#### Testo di partenza ####
Joely Richardson e Arnold Schwarzenegger
Joely Richardson e Arnold Schwarzenegger

Come credi che aver lavorato su Contagious abbia influenzato i tuoi metodi di lavoro per gli spot pubblicitari che hai girato dopo il film? Stai lavorando a un secondo lungometraggio?

Henry Hobson: Ciò che è eccitante degli spot pubblicitari è raccontare una storia in un tempo breve, nel giro di pochi secondi, e questo ha ripercussioni anche sulla produzione, perché puoi e devi girare in pochi giorni. Contagious mi ha insegnato ad essere veloce, a fidarmi delle mie idee, a non pensare troppo e una volta tornato a girare spot pubblicitari questo mi ha molto aiutato; inoltre mi sono familiarizzato molto di più con la macchina da presa. Girare un film sicuramente è un grande allenamento. Certo, anche le pubblicità sono molto eccitanti: un giorno giri uno spot ambientato negli anni della Seconda Guerra Mondiale, pochi giorni dopo ti ritrovi a girare in una astronave. Girare un lungometraggio però ti fa vivere in una storia più lunga per un tempo più lungo, e ti dà una serie di abilità, di skills, che magari ti porti dietro dal mondo della pubblicità ma che sul set di un film affini e che quando torni a girare spot ti agevolano il lavoro. Contagious – Epidemia mortale è stata un’impresa impegnativa e abbastanza folle, avevamo poco budget e molte limitazioni. Dopo aver fatto quel film ho girato una serie di nuovi spot cercando di costruire nuovi mondi, di iniziare a sperimentare lì delle nuove storie, su diversi argomenti, che potrei raccontare. Adesso ci sono all’orizzonte un paio di progetti di più ampia durata, ma per il momento non ne possono parlare, sto aspettando l’occasione e la storia giusta.
#### Dati forniti ####
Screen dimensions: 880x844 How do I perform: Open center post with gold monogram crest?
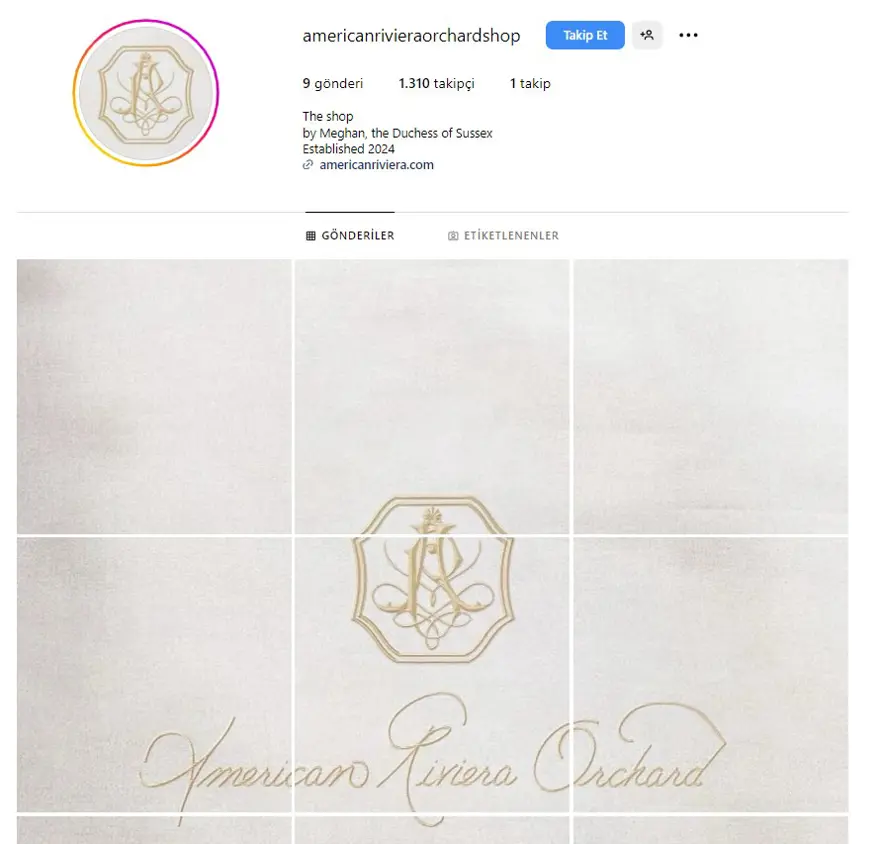[432, 675]
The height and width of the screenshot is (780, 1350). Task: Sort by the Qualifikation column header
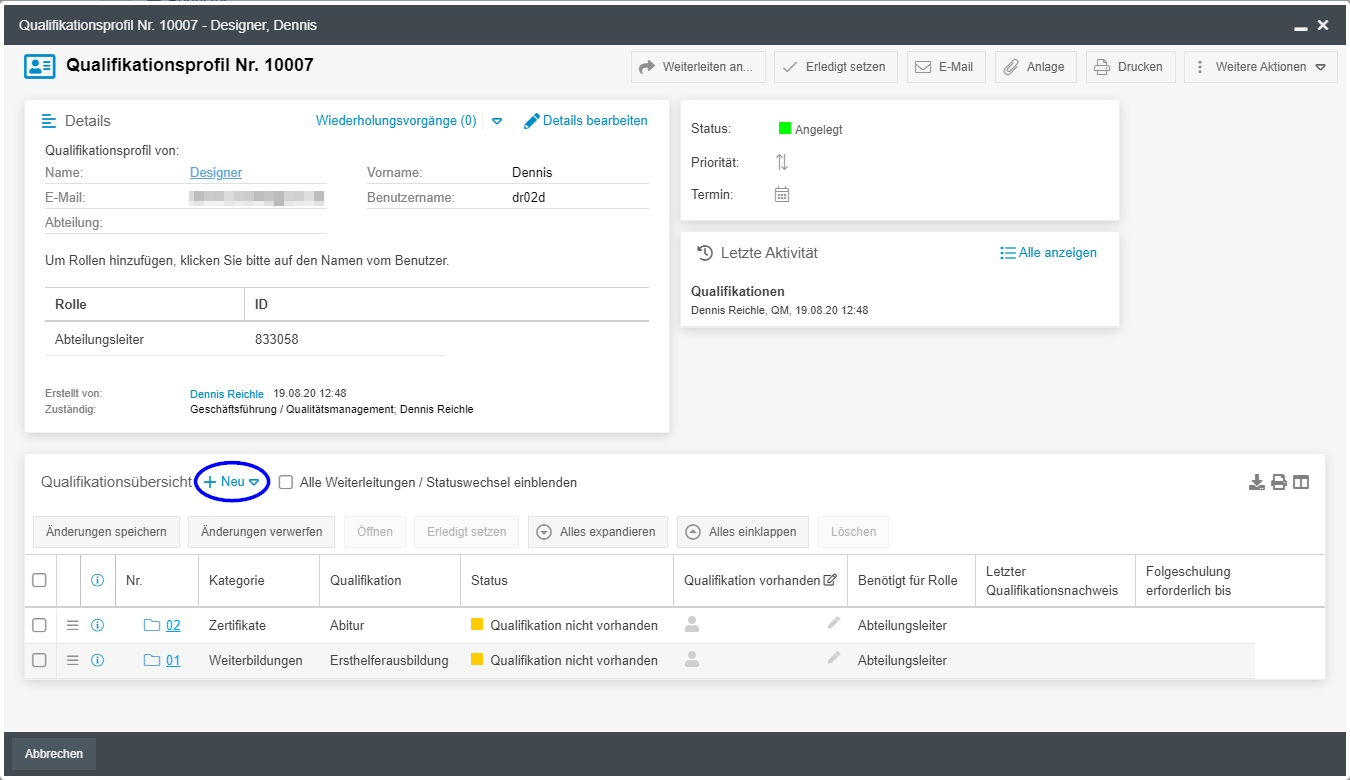point(366,581)
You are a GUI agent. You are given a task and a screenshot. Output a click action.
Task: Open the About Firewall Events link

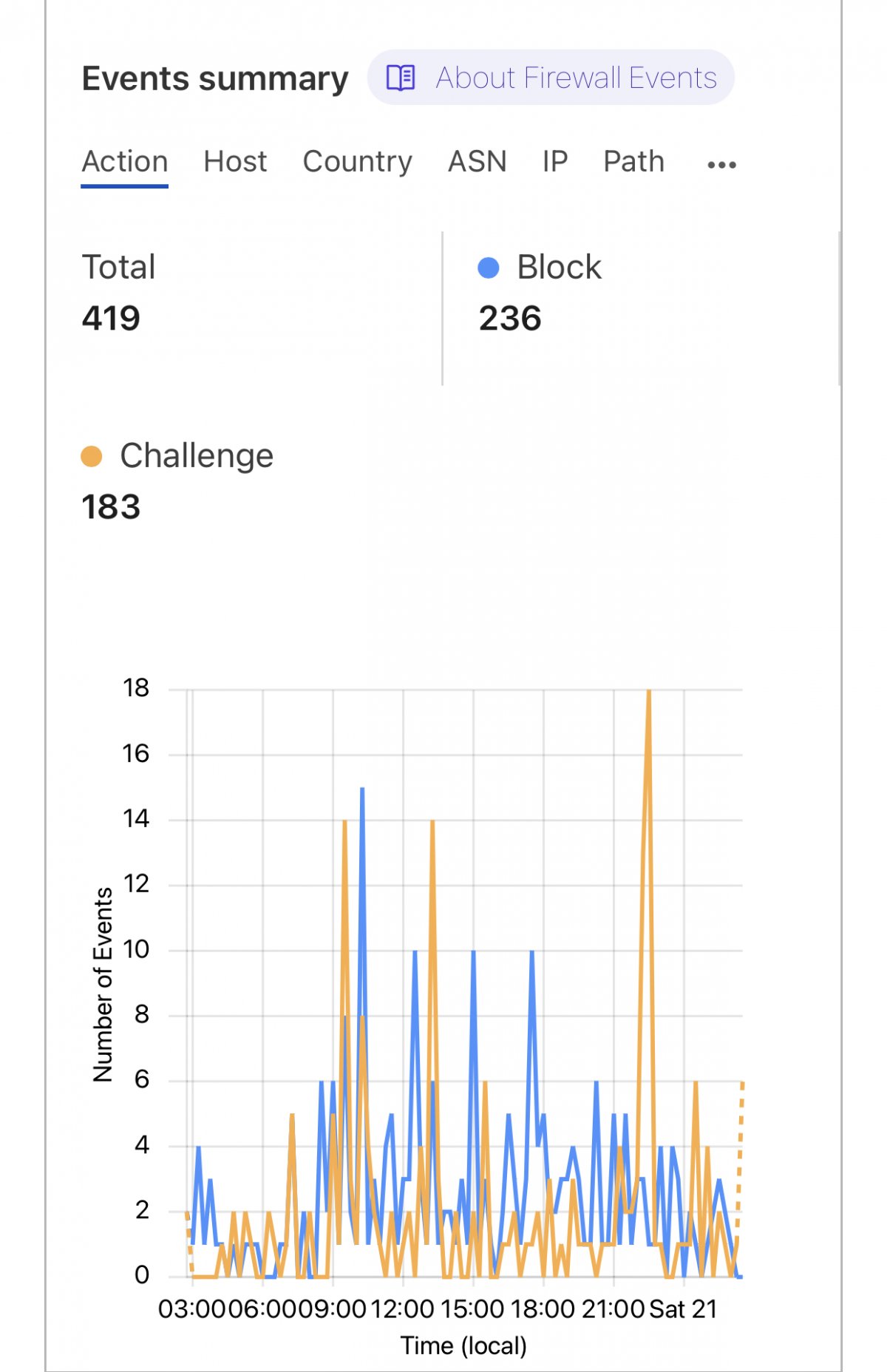576,78
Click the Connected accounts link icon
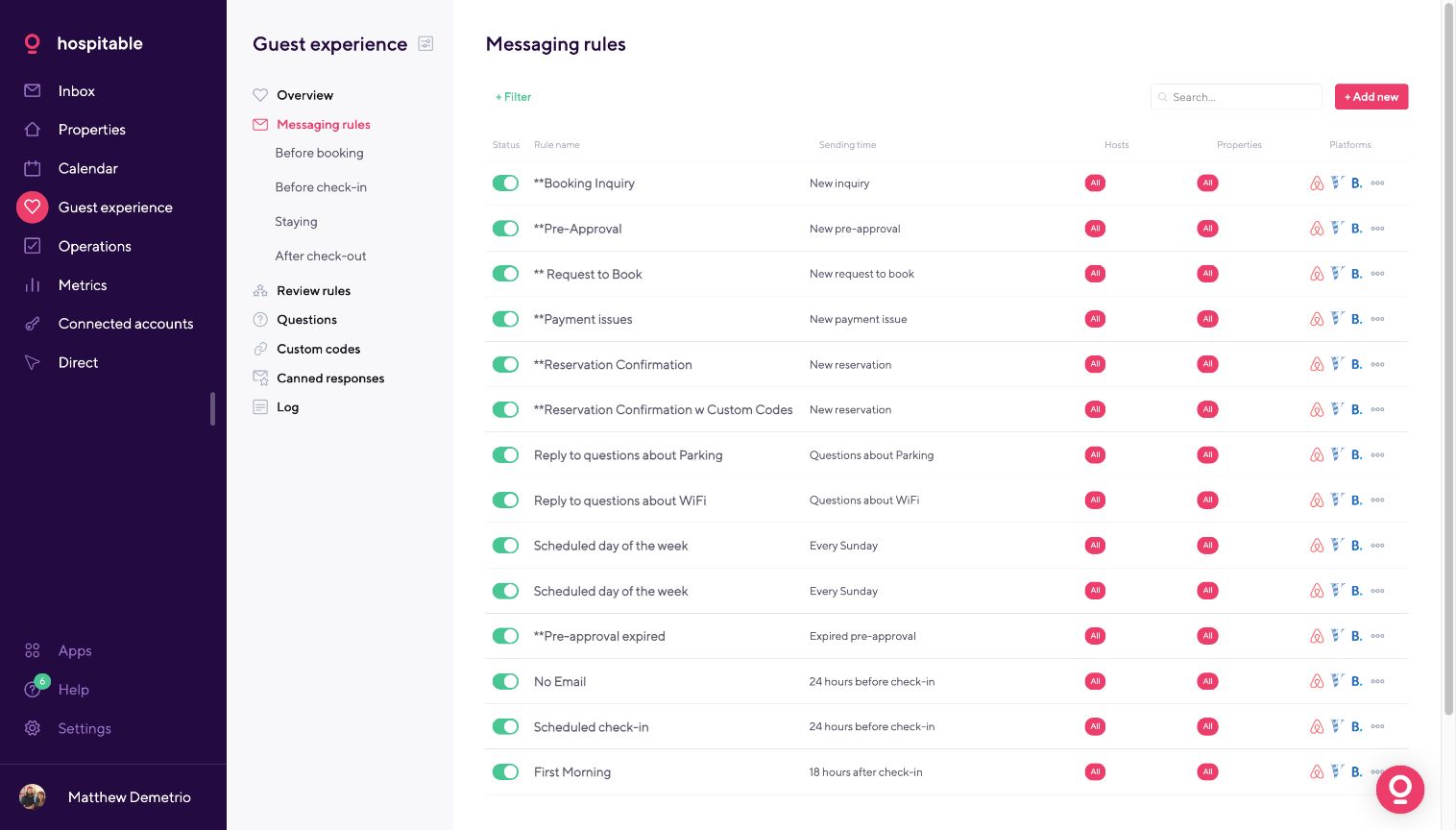 (x=33, y=324)
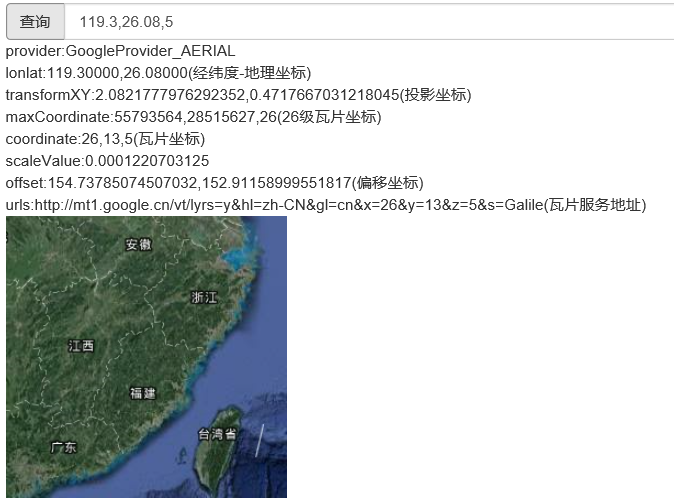Click the white line marker beside Taiwan

259,440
####
## [Scopo del compito]
Secondo il testo di partenza, perché aver lavorato su Contagious ha aiutato Henry Hobson quando è tornato a girare spot pubblicitari? Rispondi in una o due frasi.

## [Ecco la soluzione]
Contagious gli ha insegnato a essere veloce, a fidarsi delle proprie idee e a non pensare troppo. Inoltre gli ha fatto acquisire molta più familiarità con la macchina da presa.